At the beginning of the lesson, Kaaren, the second grade teacher in the video, sets the purpose of the guided reading experience by saying, “When we infer, we use clues from the text, or the author, and we combine it with our schema, things we already know…” As I have stated in previous blogs, setting the purpose for any reading experience is important because it frames the lesson, focusing the student’s attention to the strategy under consideration.  Then, she gives a quick synopsis about the book, The Lonely Giant, before addressing some difficult words.  She highlights the words knitting, thrust, and great, focusing on the initial sounds of each and explaining what these words mean.  Personally, instead of giving the students the meaning of these words, I would have encouraged them to use context clues, background knowledge, and the illustrations to aid in decoding and understanding them in the context of authentic reading.  These words may be challenging, but they would be quite manageable with a little bit guidance provided by the teacher if needed.  As the students read, Kaaren provides individual assistance when it is needed, directing students back to the text and asking, “What would make sense?”  Additionally, she models making an inference before she requires her students to do so, which is extremely important.  Modeling a reading strategy before requiring students to do so allows them to directly see how it works and how it supports their reading and comprehension.  After they read a few pages “silently”, they stop and make an inference as a group, inferring that the giant probably feels angry and upset.  Kaaren asks, “When we are trying to get someone’s attention, how does it feel when they don’t notice?”  This is a great connection to the student’s past experiences, encouraging them to make a deeper connection to the book.  After the students read a few more pages, Kaaren states, “This time I am going to ask you to do your own inferring.”  Then the students have the opportunity to write their own inferences, applying what they learned to their own reading.  As the guided reading session comes to a close, Kaaren briefly sets the purpose for the next day and sends the students on their way.

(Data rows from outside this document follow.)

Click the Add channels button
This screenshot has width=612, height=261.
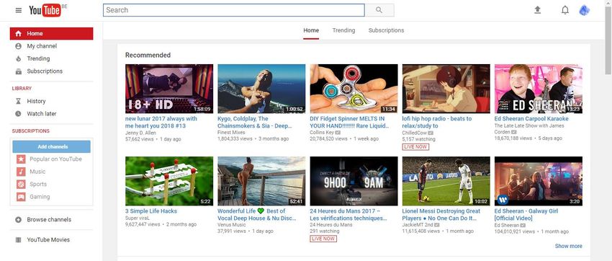[x=52, y=146]
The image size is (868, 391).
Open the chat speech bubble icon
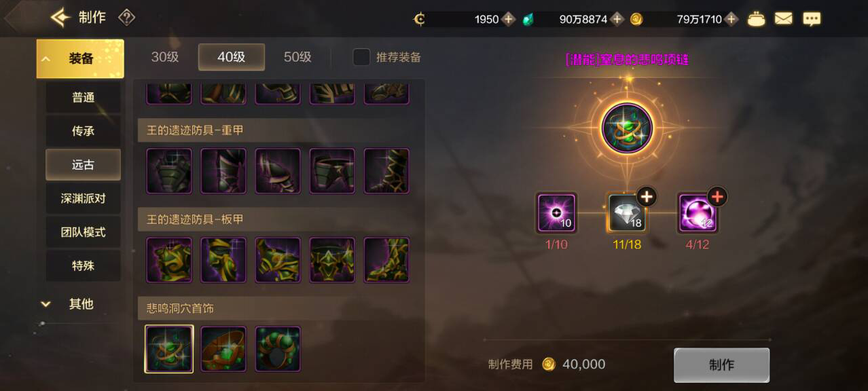pos(812,19)
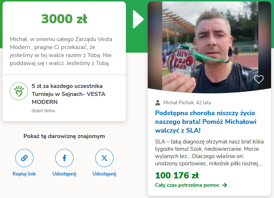
Task: Share the donation via the Facebook icon
Action: point(64,158)
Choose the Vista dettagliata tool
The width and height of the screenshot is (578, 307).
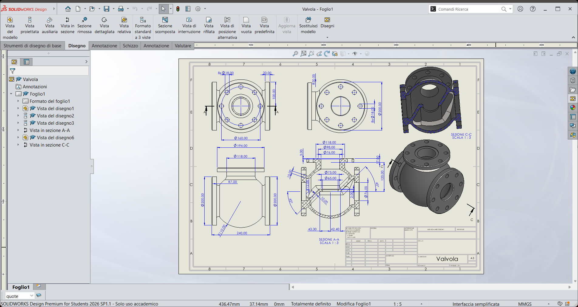tap(104, 25)
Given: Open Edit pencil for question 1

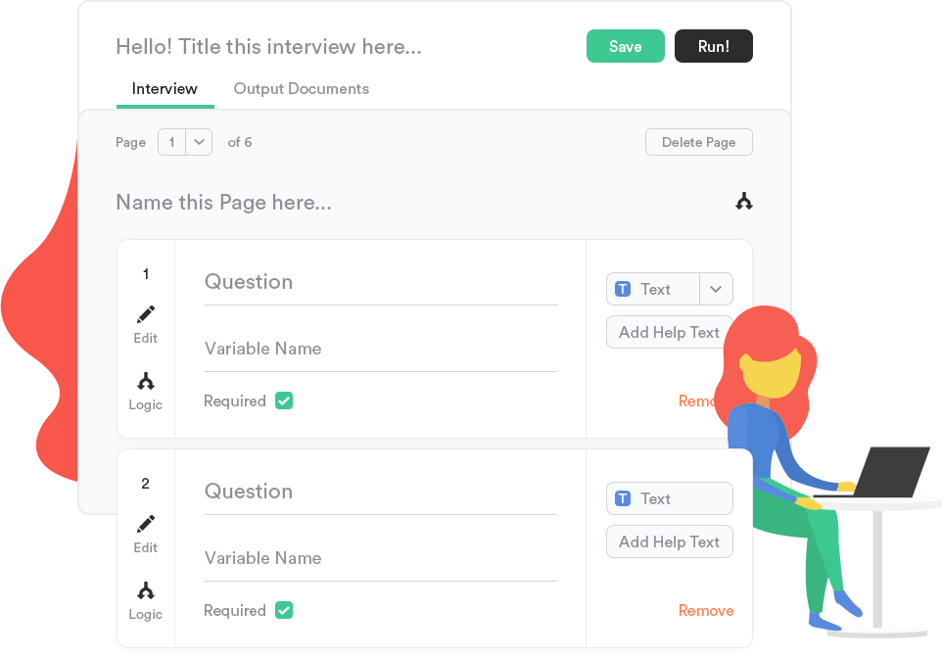Looking at the screenshot, I should tap(145, 314).
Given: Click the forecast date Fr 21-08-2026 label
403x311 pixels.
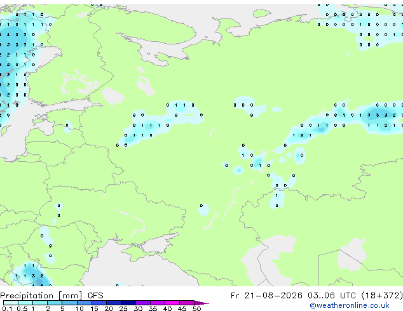Looking at the screenshot, I should (266, 296).
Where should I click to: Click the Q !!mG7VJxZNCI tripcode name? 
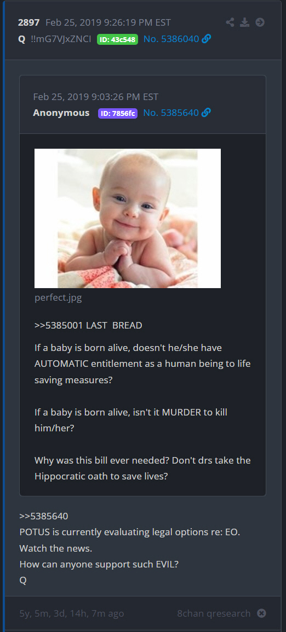click(55, 39)
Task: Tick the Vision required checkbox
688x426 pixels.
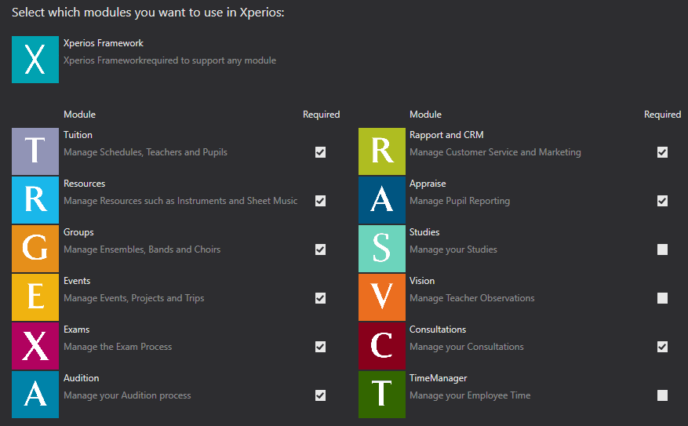Action: click(662, 298)
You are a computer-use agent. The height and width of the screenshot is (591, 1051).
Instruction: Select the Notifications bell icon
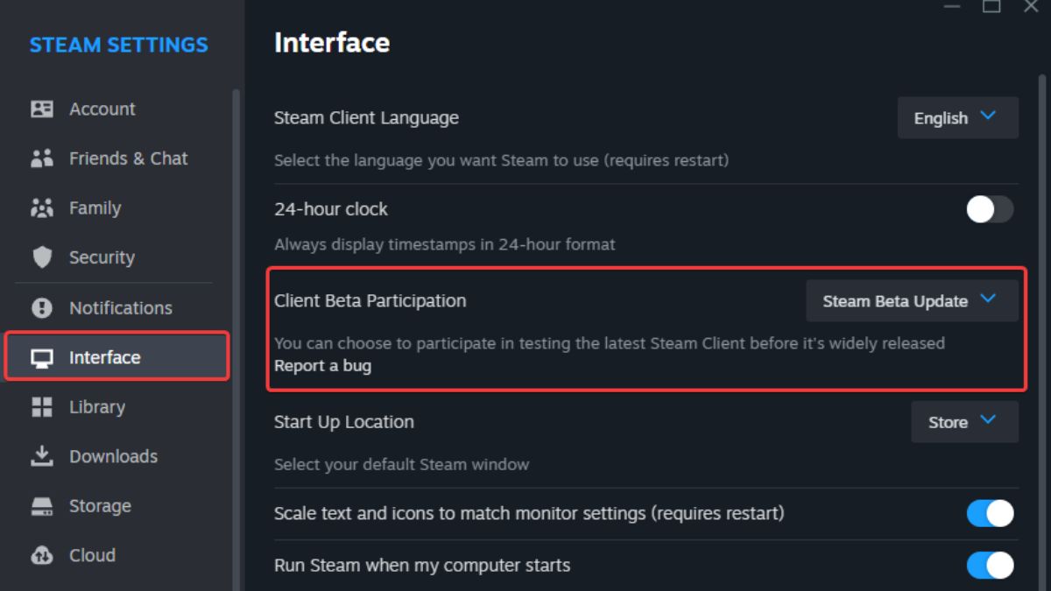[x=41, y=307]
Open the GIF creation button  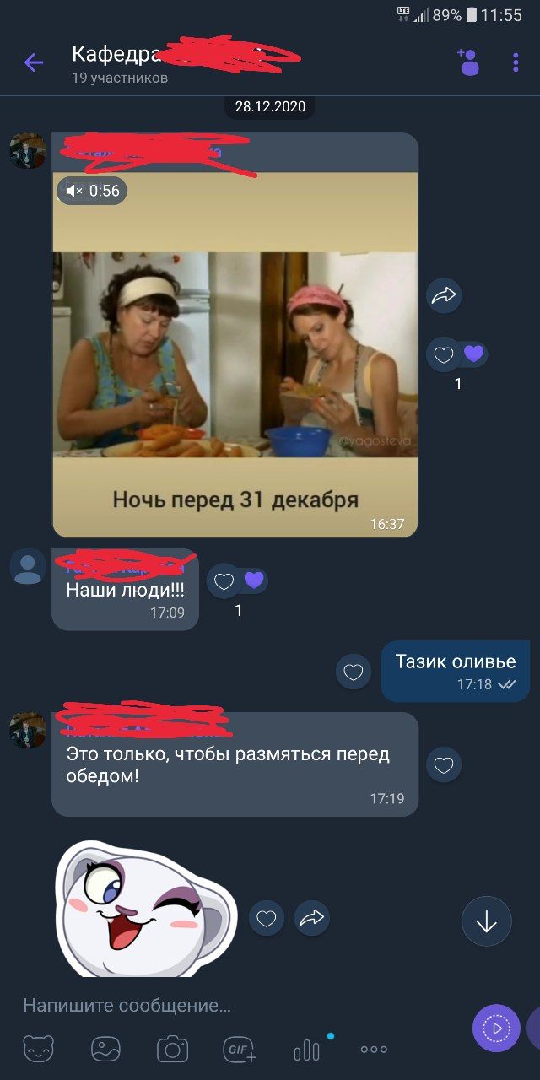pos(240,1050)
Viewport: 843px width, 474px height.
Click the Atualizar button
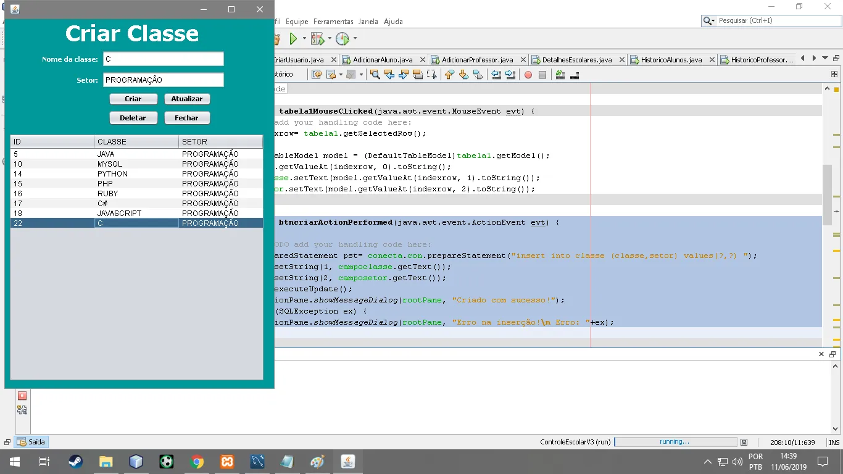(187, 99)
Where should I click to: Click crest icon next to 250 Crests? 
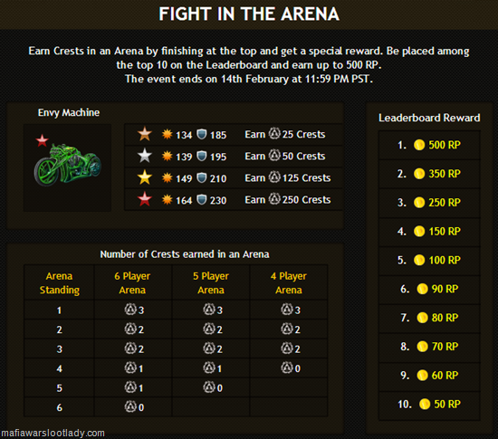tap(274, 199)
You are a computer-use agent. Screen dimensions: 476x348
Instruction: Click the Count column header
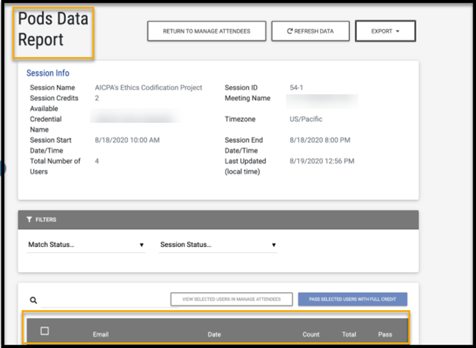[x=310, y=334]
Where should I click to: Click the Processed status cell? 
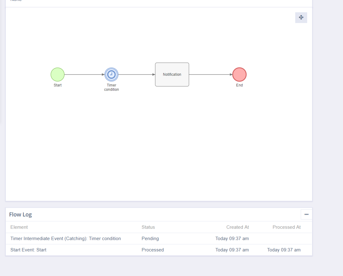pos(153,250)
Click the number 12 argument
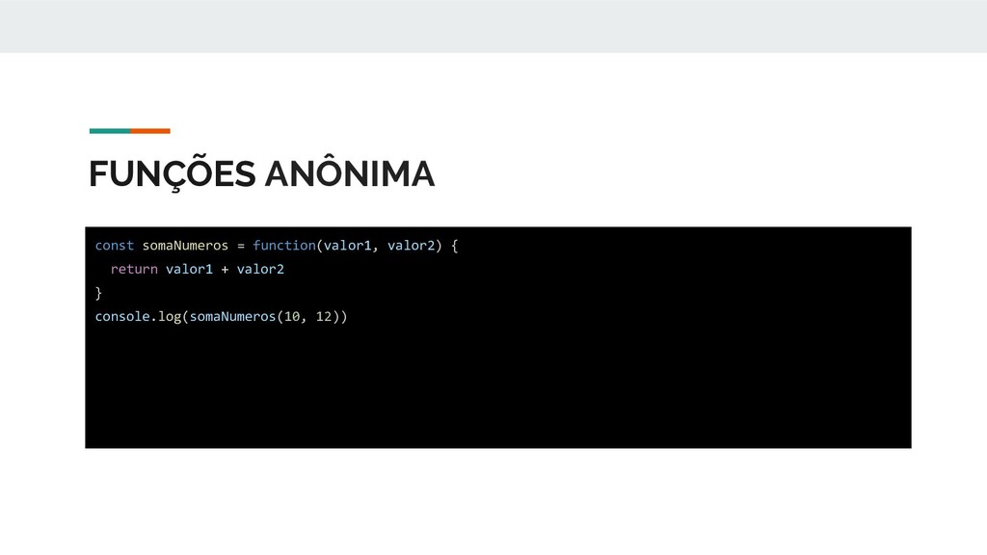The image size is (987, 555). (x=324, y=316)
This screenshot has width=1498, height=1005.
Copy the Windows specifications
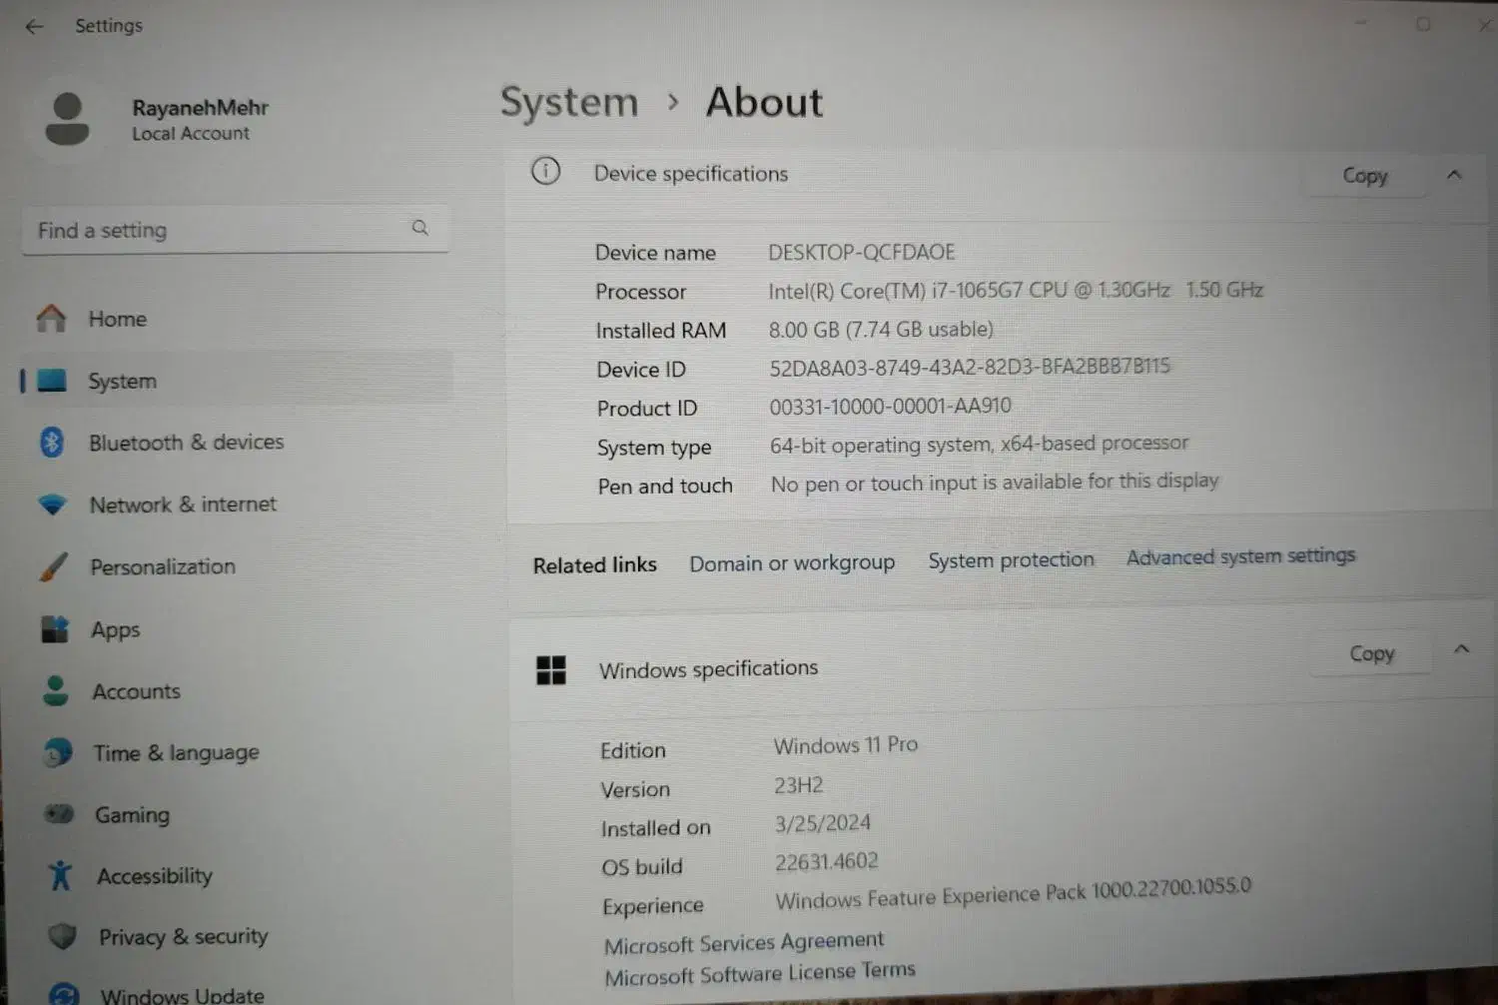(x=1371, y=653)
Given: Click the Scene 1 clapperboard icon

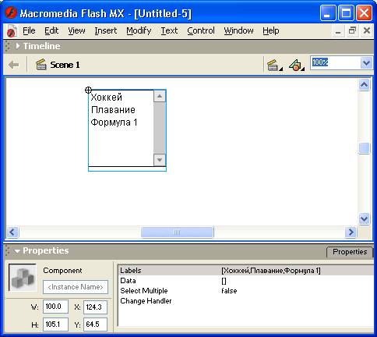Looking at the screenshot, I should 41,65.
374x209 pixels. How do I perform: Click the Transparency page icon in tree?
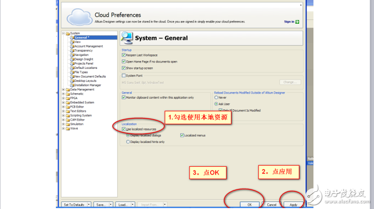point(72,50)
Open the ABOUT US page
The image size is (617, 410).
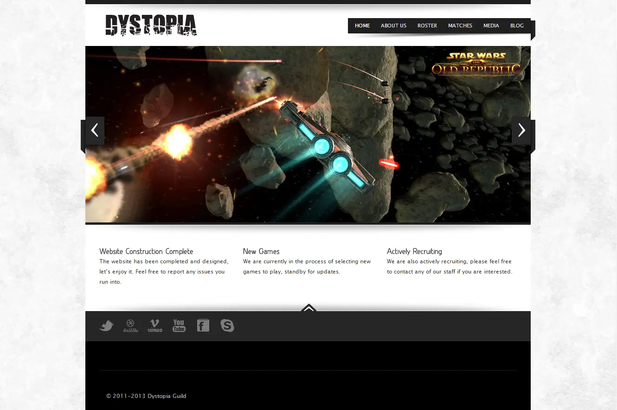click(x=393, y=26)
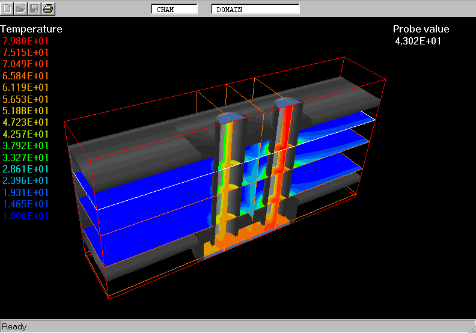Screen dimensions: 476x333
Task: Open a file with the folder icon
Action: pyautogui.click(x=21, y=8)
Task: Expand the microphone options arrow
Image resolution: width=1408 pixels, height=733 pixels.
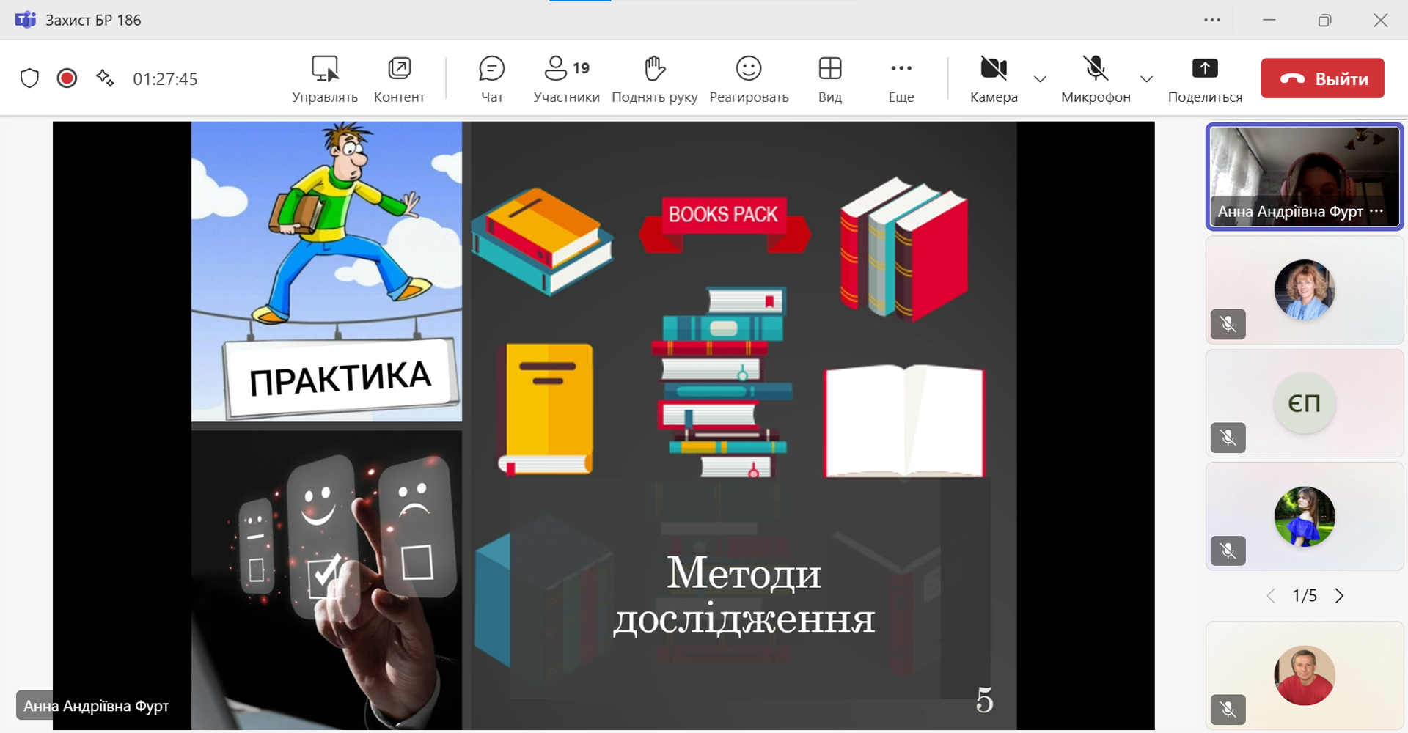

Overall, this was a great example of a guided reading lesson.  The teacher defined the purpose, modeled the reading strategy, asked guiding questions, scaffolded thinking, and provided assistance when needed.  Additionally, the students gradually made inferences on their own by using context cues and their own background knowledge.  The one thing I would add, however, would be to connect the whole experience to the student’s independent reading outside of guided reading.  As Sharon Taberski in On Solid Ground: Strategies for Teaching Reading K-3 (2000) explains, “Before I disband [guided reading groups], I remind the children that when they read by themselves, whether at home or in school, they should use the strategy they’ve been working on (in combination with others) is the need arises” (pg. 113).  In order for guided reading to be effective, the strategies learned must be transferred over to independent reading.  As educators, we want our students to apply what they learn in class to their independent reading experiences.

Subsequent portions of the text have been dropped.